Running a Specific Version of an Evaluation Task
How to install and run a specific historical version of an inspect_evals evaluation task.
This document explains how to run a specific version of an inspect_evals evaluation task. This is useful for reproducing prior results or maintaining comparability with earlier evaluation runs.
Each task carries a version in N-X format (e.g. 3-A), where N tracks comparability-breaking changes and X tracks interface changes. See TASK_VERSIONING.md for the full versioning policy.
The comparability version (N) is what appears as task_version in evaluation logs and on the Task object. When two logs share the same task_version, their results are comparable.
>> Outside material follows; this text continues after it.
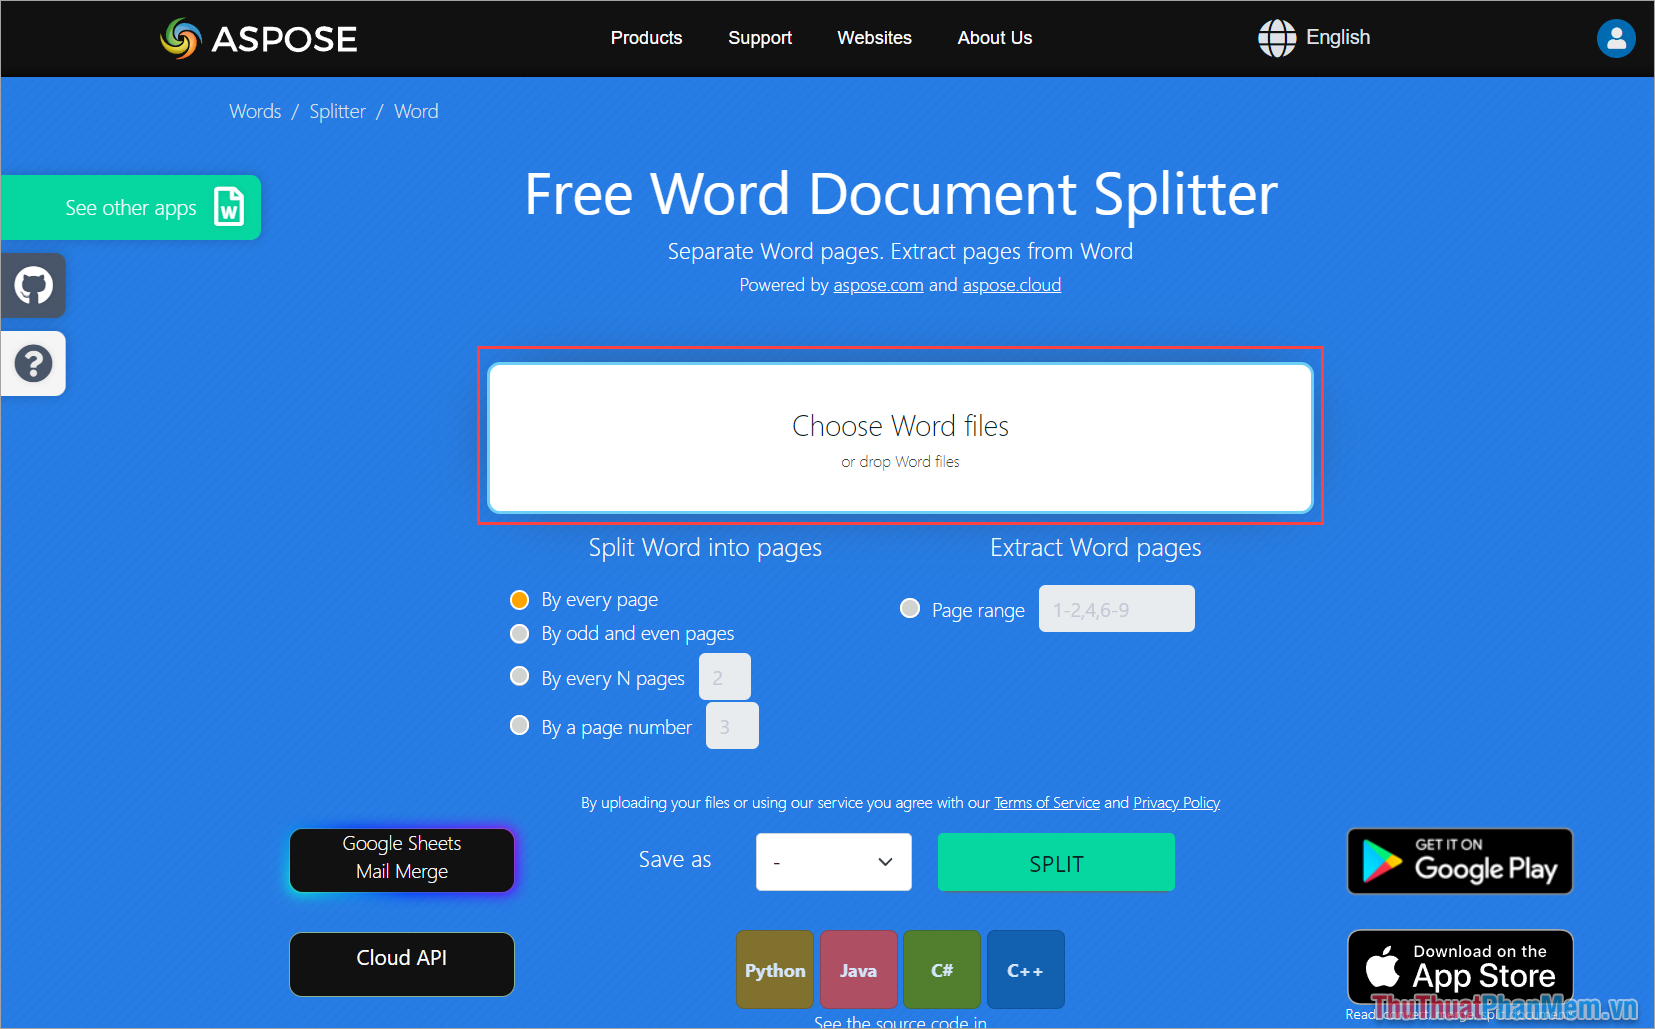Expand the English language selector
Screen dimensions: 1655x1029
[1338, 38]
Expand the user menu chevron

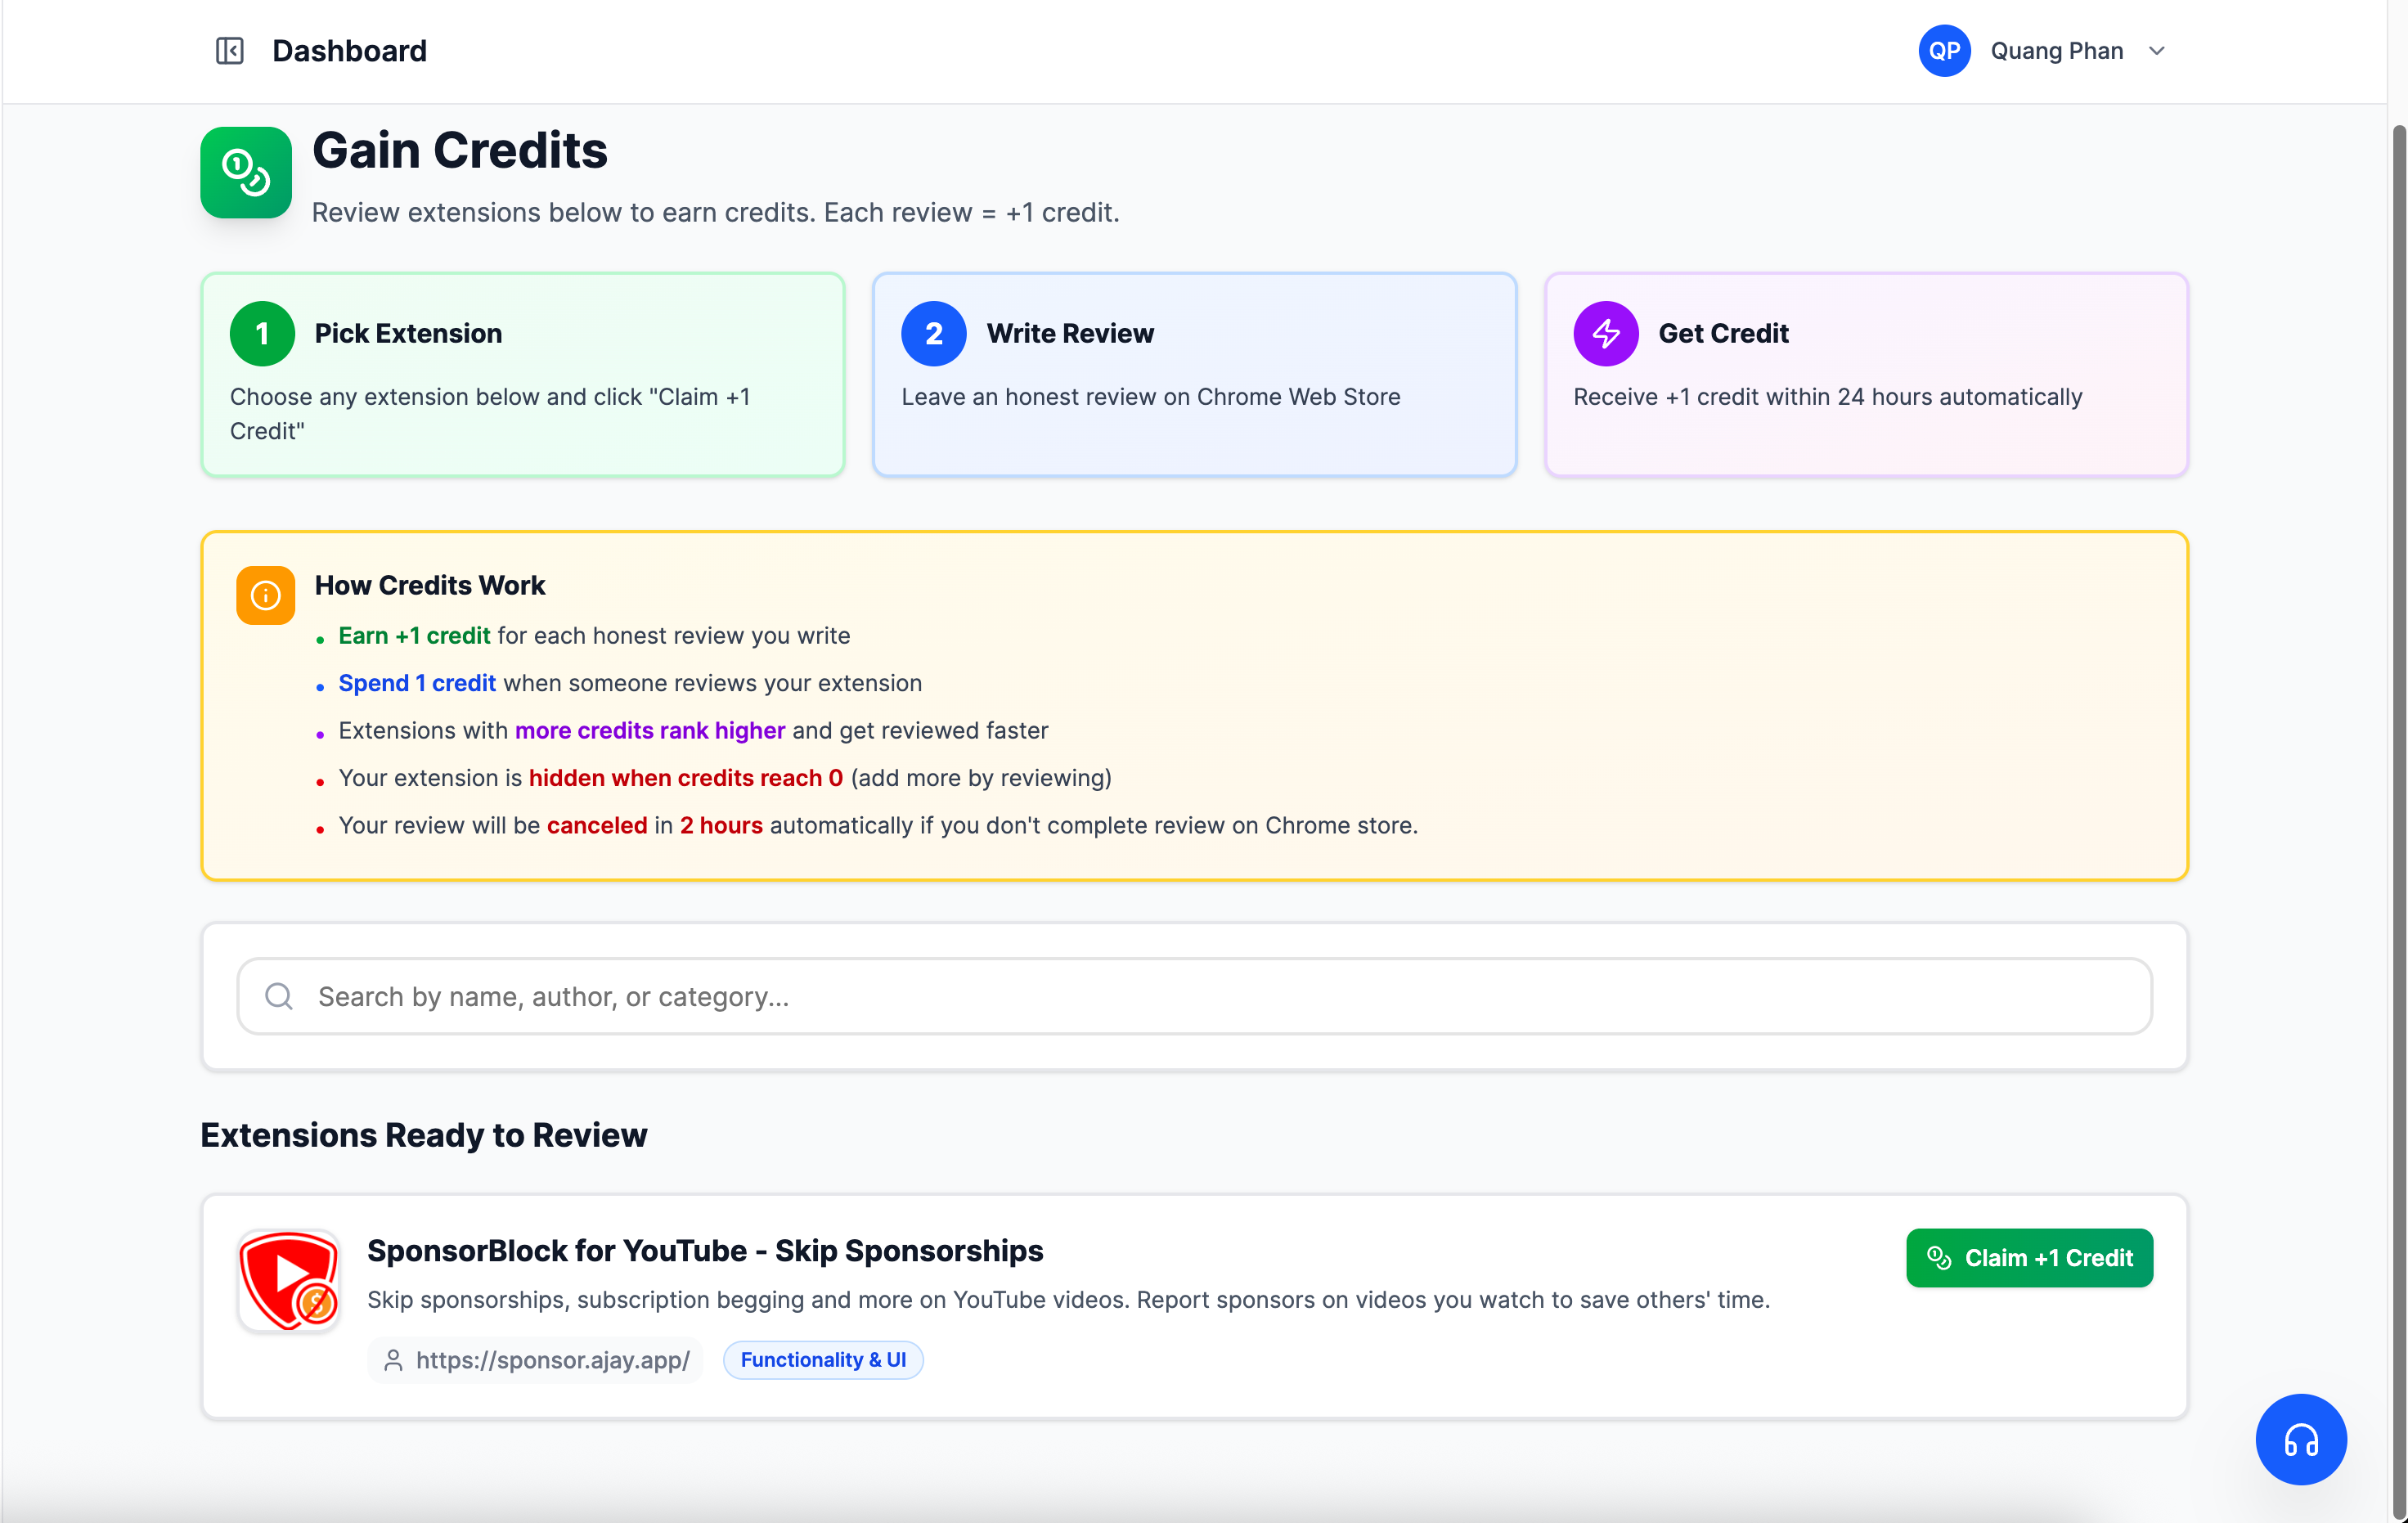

In this example, we run mle_bench at version 3-A, which predates the current version available on PyPI.
Setup
python -m venv .venv
source .venv/bin/activate
pip install inspect-evals[mle_bench]Check the current task version
from inspect_evals.mle_bench import mle_bench
task = mle_bench()
print(task.version)
print(task.metadata)>>> 4
>>> {'full_task_version': '4-B', 'task_interface_version': 'B', 'task_comparability_version': 4, ...}task.version returns the comparability version (N). The full N-X version and its components are in task.metadata.
Run at the current version
from inspect_evals.mle_bench import mle_bench
from inspect_ai import eval as _eval
log = _eval(
mle_bench(split="low.txt"),
model="openai/gpt-4o",
)mle_bench_scorer valid_submission above_median any_medal
accuracy 0.909 0.591 0.318
stderr 0.061 0.105 0.099Find the relevant commit
If the desired version (e.g. 3-A) is not available on PyPI or the current tip of main, find the historical commit that contained it.
Via the eval’s changelog
Each eval’s README contains a changelog that documents version bumps with links to associated PRs.
The MLE-Bench changelog shows:
### [4-B] - 2026-02-26
- Bump per-sample timeout to 6 minutes.
- Add configurable CPU and memory.
- Make dataset downloading lazy.
### [3-A] - 2026-02-19
- Bugfix: Skip the `the-icml-2013-whale-challenge-right-whale-redux` competition due to being unavailable.To run at version 3-A, find the commit that introduced 4-B and use the commit before it.
Via git
git clone https://github.com/UKGovernmentBEIS/inspect_evals.git
cd inspect_evalsSearch for when a version was introduced in eval.yaml:
Post-migration task versions live in eval.yaml; older versions live in the Python task files.
git log \
-S '"4-B"' \
-p \
-- src/inspect_evals/mle_bench/eval.yamlNote: Versions before the
N-Xmigration were set directly in Python task files using strings (e.g."2.0.1"). To find these older versions, search the task’s Python files:The
N-Xmigration landed on 2026-02-18 (see commit 3cbce9e).git log -S "2.0.1" -p -- src/inspect_evals/mle_bench/*.py
Read the git log to find the commit hash that contains the desired version.
Via GitHub
Browse the commit history for the relevant files:
- MLE-Bench eval.yaml history
- MLE-Bench task history (this will be more noisy, but will sometimes be necessary for finding older versions).
Install inspect_evals at the specific commit
pip install "inspect-evals[mle_bench] @ git+https://github.com/UKGovernmentBEIS/inspect_evals@<commit_hash>"Confirm the task version
from inspect_evals.mle_bench import mle_bench
task = mle_bench()
print(task.version)
print(task.metadata.get("full_task_version"))>>> 3
>>> 3-AThis matches the desired version.
Run the eval
from inspect_evals.mle_bench import mle_bench
from inspect_ai import eval as _eval
log = _eval(
mle_bench(split="low.txt"),
model="openai/gpt-4o",
)mle_bench_scorer valid_submission above_median any_medal
accuracy 0.909 0.455 0.182
stderr 0.061 0.106 0.082The scores are lower at version 3-A than at 4-B. This is expected: version 4-B increased the per-sample timeout, giving the model more time to produce better submissions.
As always, compare results in light of stderr; differences that fall within it are likely noise.